In the present invention, it is preferable that the lipid bilayer membrane 30 and the hydrogel 22 are in contact with each other from the viewpoint of more preferable effects.

  In addition, the upper surface of the hydrogel 22 may be flat in the opening 21, or may not be flat but may bulge upward, for example. Although the upper surface of the hydrogel 22 may swell or dent due to the influence of surface tension or the like, there is no problem if the degree is slight.

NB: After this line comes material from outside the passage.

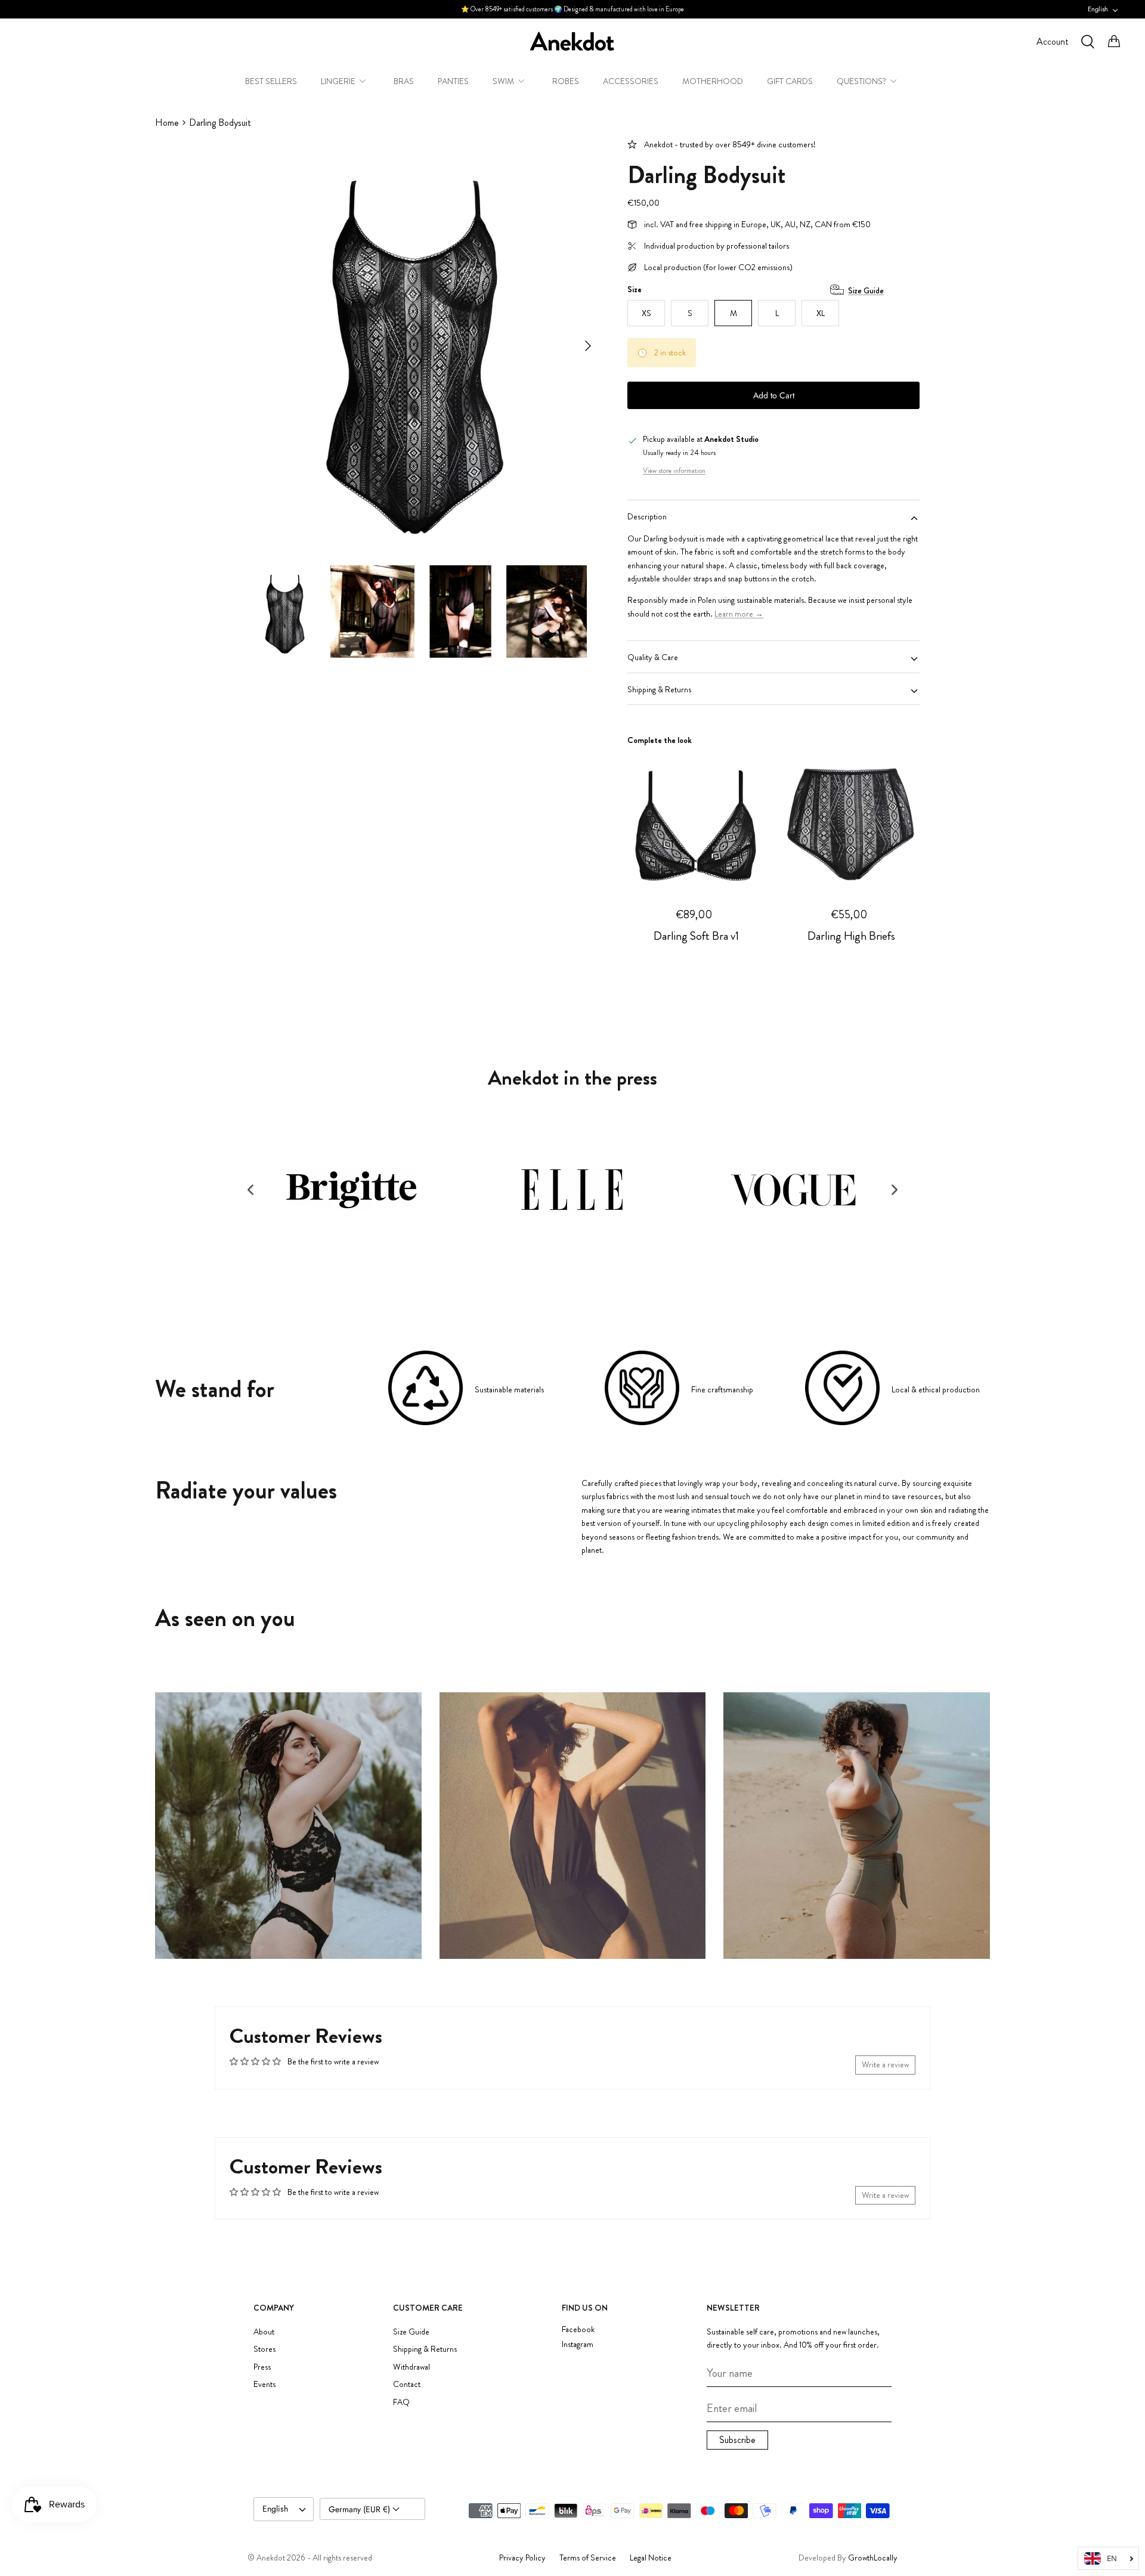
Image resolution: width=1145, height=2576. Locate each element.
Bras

In the present invention, the shape of the opening 21 (opening 21) of the hole 20 is not particularly limited.
As the shape when the opening 21 is viewed from the upper surface, for example, a shape such as a circle, an ellipse, a triangle, a rectangle, and a polygon can be used. Moreover, the shape when the cross section of the hole 20 including the opening 21 is seen can be, for example, a simple concave shape or an overhang shape (eave shape) as shown in FIG. Here, the opening portion 21 having an overhang shape is referred to as an overhang portion 11a. The overhang portion 11a is provided in the opening 21 of the hole portion 20 so as to extend in a direction in which the opening 21 is narrowed.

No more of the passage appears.